Incentives and Performance: Part I

It seems that as Alberta has largely pulled out of the recession, provincially creating more jobs in June than the entirety of our neighbours to the south, the HR practitioner is soon going to be faced with the ‘2008’ problem all over again.  How do we attract quality employees, and how do we retain and motivate the ones we already have?   This is the first post of a series that will look at rewards and incentives with regards to improving employee performance in creating vibrant and meaningful workplaces. 

Competitive compensation packages are definitely one way.  However, the traditional perspective that if you pay people enough they will stay with your organization and perform well is dying as significant evidence points towards other more important factors leading to attracting, motivating and retaining talent.  I was graciously given the book “Punished By Rewards: the Trouble with Gold Stars, Incentive Plans, A’s, Praise and other Bribes” by a co-worker and mentor.  Written by Alfie Kohn, it challenges the Behavioural Science conclusion that people react favorably and predictably to rewards, incentives and praise.  It was originally published in 1993, so it is by no means new thought on the subject, and summarizes previous sociological experiments to support its hypothesis.  As I work through this book, I plan on sharing some of its insights and learnings that I find to be beneficial to me as an HR practitioner.  I am 5 chapters in so far, and will summarize the first portion of the book in the days to come.  I am embarking on this ongoing book-report with a limited idea of what approach this book will take, I hope the journey is a productive one.

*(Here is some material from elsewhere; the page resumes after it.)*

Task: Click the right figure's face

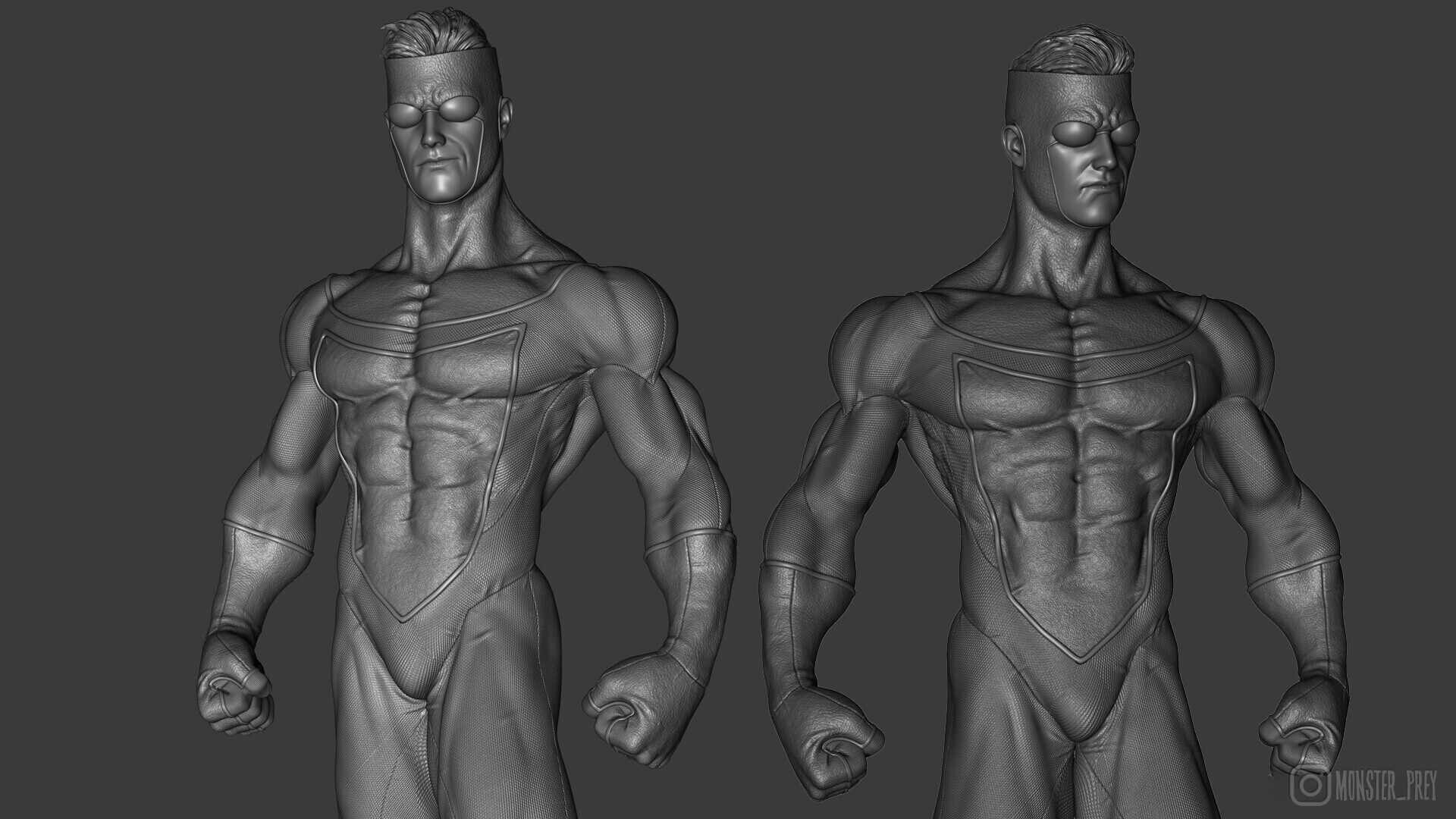Action: tap(1092, 167)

But as an introduction to this field of thought, I thought I would share a video that I imagine many of you are familiar with:  By Dan Pink, RSA Animates: the surprising truth about what motivates us provides a good overview of the general concepts addressed in Alfie Kohn’s book.

 

Click Here to Watch–> RSA Animate: Drive: the surprising truth about what motivates us

 

Tyler also wrote a blog entry in January that dealt with this topic, and provided background info on Herberg’s motivator-hygiene theory as well as David Rock’s neuroleadership based leadership/coaching approach.

I hope you share my interest in learning how to better motivate people, and please feel free to provide any feedback or stories that you feel are relevant!

 

Tom Zabel

Voice Construction

And for those of you interested, I did pass my NKE exam (thanks for the tips on my earlier blog posts) and I am now debating writing the NPPA this fall!